_Material for this task_
BEGIN

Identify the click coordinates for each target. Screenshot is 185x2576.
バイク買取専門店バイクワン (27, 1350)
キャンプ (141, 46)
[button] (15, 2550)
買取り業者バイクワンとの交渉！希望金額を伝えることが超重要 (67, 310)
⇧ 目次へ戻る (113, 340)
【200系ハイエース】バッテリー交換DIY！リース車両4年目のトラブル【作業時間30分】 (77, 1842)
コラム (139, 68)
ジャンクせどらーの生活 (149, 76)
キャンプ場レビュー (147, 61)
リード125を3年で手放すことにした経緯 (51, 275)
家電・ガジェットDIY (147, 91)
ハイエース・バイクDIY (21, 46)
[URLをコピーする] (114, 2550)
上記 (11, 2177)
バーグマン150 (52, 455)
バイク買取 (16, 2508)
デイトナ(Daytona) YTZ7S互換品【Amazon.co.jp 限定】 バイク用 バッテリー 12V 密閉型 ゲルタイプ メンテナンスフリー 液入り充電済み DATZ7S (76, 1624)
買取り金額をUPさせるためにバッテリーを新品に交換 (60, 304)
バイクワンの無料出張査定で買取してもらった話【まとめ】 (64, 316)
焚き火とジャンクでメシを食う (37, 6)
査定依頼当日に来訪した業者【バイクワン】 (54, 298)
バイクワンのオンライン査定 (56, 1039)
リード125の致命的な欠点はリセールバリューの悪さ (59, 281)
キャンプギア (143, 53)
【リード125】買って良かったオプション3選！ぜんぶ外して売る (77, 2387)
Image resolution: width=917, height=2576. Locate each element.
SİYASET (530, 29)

END
BEGIN

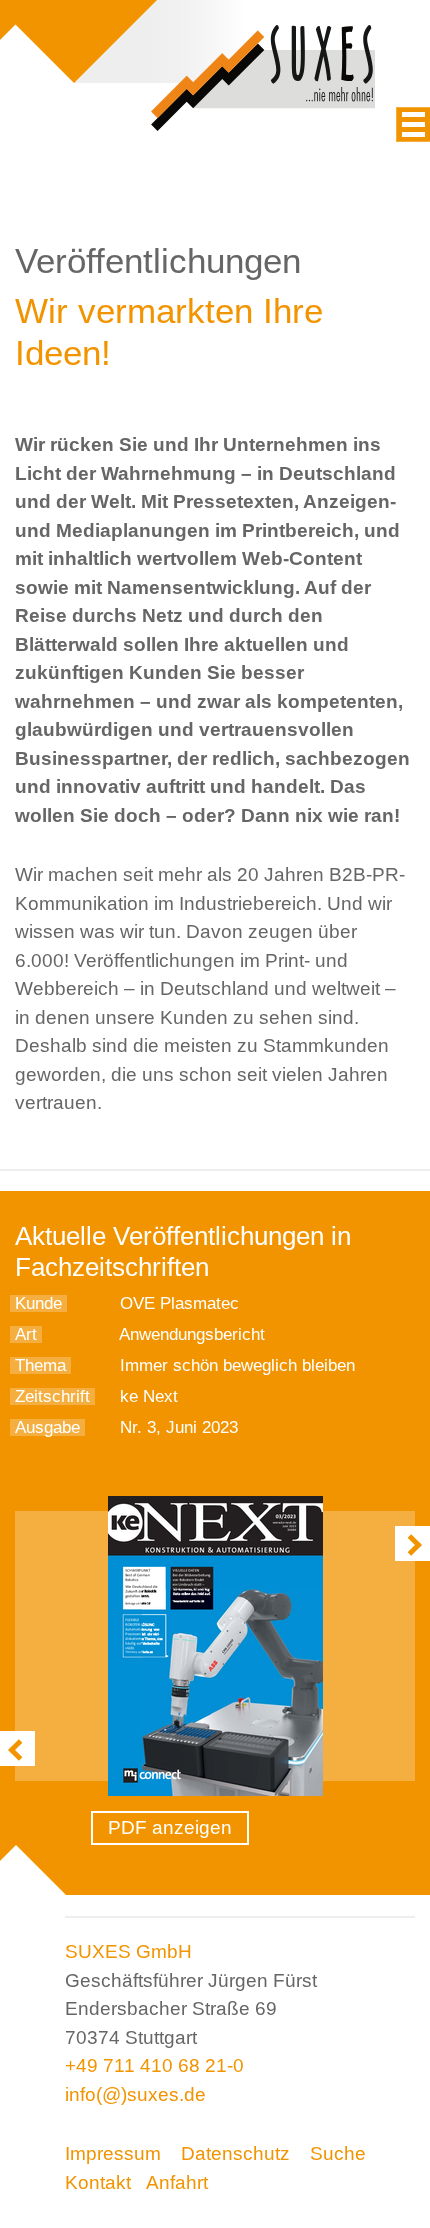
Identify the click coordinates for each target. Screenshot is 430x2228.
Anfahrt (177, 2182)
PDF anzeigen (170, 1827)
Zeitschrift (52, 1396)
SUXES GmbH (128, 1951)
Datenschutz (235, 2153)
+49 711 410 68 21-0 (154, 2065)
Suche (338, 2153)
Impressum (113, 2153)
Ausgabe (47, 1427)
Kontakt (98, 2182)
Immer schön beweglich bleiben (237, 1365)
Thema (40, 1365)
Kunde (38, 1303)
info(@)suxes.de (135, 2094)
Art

END

Bring together all lines of the entries above in which the string "target" occurs.

Identify the click coordinates for each target. Screenshot is 185x2576.
Identify the click coordinates for each target. Screenshot is 430x2228.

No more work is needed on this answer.